“Me and the station-master used to chum it, the station being so lonesome. When the young chaps need first to come down, they used to come the big bug, and keep me at a distance, and expect me to say ‘sir.’ But, lor’ bless you, that soon went off, and they used to get me to come and sit with them, to keep off the horrors—for we used to get ’em bad down there—and then we’d play dominoes, or draughts, or cribbage, when we didn’t smoke.

“It was a awful lonesome place, and somehow people got to know it, and they’d come from miles away to Gravelwick.

“‘What for?’ says you.

“There, you’d never guess, so I’ll tell you—to commit suicide.

“It was too bad on ’em, because it made the place horrible. I wasn’t afraid of ghosts; but after having one or two fellows come and put themselves before the fast trains, and having inquests on ’em, for the life of you you couldn’t help fancying all sorts of horrors on the dark nights.

“Why, that made several of our young station-masters go.
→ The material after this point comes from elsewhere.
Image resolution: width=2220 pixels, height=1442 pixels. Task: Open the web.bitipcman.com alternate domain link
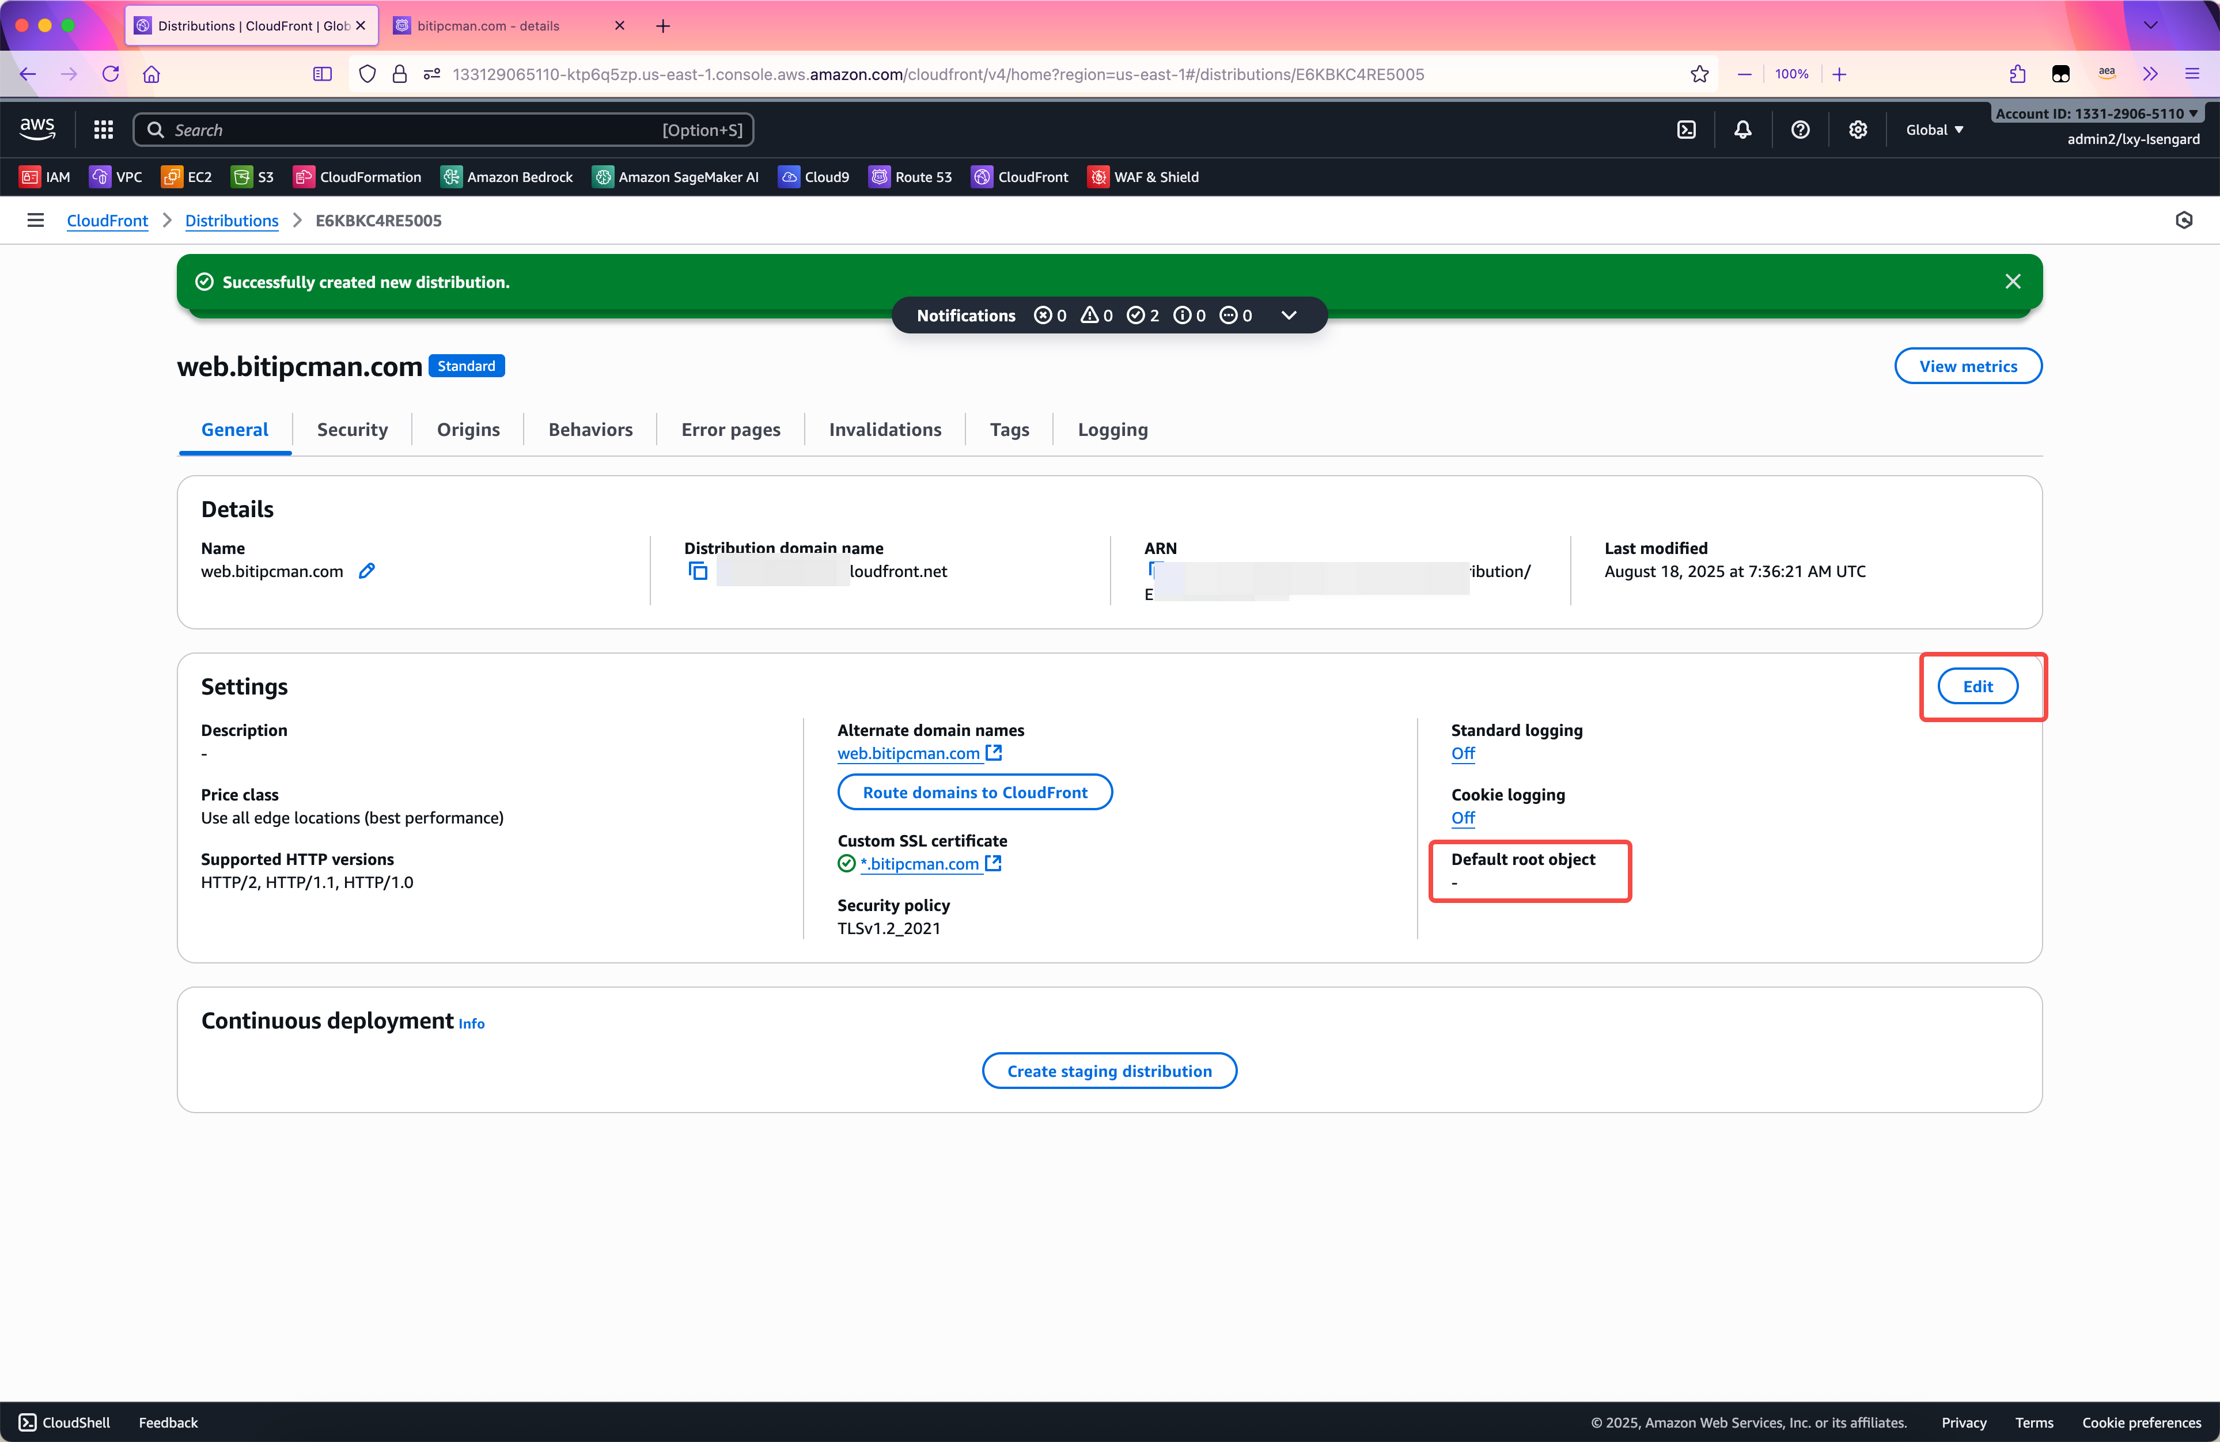point(909,753)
One of ’em applied to be removed, and because they didn’t move him he ran off—threw up his place, he did—but I had to stay.

“Things got so bad at last that the station-master and me used to look at every passenger as alighted at our station suspicious like if he was a stranger; and we found out several this way, bless you; and if we couldn’t persuade ’em to go away to some other station to do what they wanted, or contrive to bring ’em to a better turn of mind, we used to lock ’em up in the lamp-room and telegraph to Tenderby for a policeman to fetch ’em away.

“Oh, it was fine games, I can tell you, only it used to give you the creeps; for some of these parties used to be wild and mad, though others was only melancholy and stupid.

“Some on ’em was humbugs—chaps in love, and that sorter way—as never meant to do it, only to make a fuss and be saved, so as their young ladies could hear as they meant to die for their sake, and so on; but others was in real earnest; for the fact of one doing it there seemed like a ’traction to ’em, and they’d come for miles and miles right away from London.

“It was a lively time being at a sooicidal station; and though the station-masters and I kept the strictest of lookouts, we got done more’n once; for a fellow would get out right smart, go off, and then, artful-like, dodge back to the line a mile or so away, and the fust we’d hear of it would be from an engine-driver who had gone over him.